>> start
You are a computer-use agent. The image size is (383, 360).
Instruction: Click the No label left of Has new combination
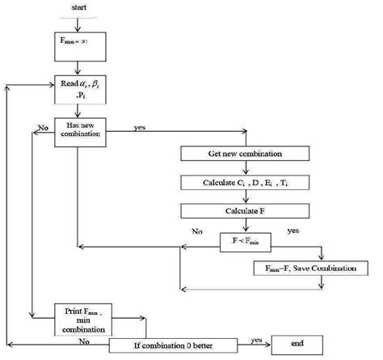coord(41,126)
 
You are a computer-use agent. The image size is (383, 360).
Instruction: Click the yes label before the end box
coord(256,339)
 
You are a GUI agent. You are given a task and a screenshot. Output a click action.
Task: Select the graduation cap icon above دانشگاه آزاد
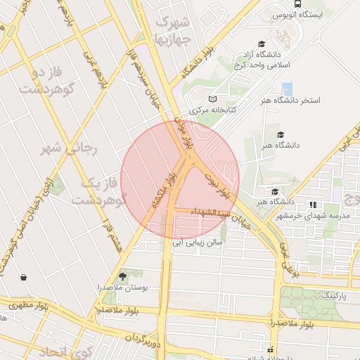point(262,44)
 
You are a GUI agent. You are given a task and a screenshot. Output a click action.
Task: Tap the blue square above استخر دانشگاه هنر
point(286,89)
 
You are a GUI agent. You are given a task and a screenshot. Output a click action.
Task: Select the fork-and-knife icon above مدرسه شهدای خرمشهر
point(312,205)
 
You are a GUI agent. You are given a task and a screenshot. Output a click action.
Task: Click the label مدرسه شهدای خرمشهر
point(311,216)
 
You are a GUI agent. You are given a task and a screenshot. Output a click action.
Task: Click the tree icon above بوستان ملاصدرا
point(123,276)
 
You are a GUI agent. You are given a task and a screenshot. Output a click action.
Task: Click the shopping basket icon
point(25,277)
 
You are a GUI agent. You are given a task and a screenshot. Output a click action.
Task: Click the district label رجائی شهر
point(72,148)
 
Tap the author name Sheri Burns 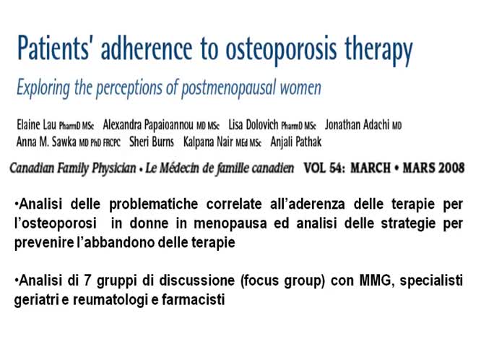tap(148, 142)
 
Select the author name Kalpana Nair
>> end
### What you are asked to do:
Copy the items word for word, starting at the beginning and ending after the line that contains "coord(256,339)". Omit the pictures from your copy.

### Result of the task:
You are a computer-use agent. The image size is (383, 360).
Instruction: Click the No label left of Has new combination
coord(41,126)
 
You are a computer-use agent. The image size is (383, 360).
Instruction: Click the yes label before the end box
coord(256,339)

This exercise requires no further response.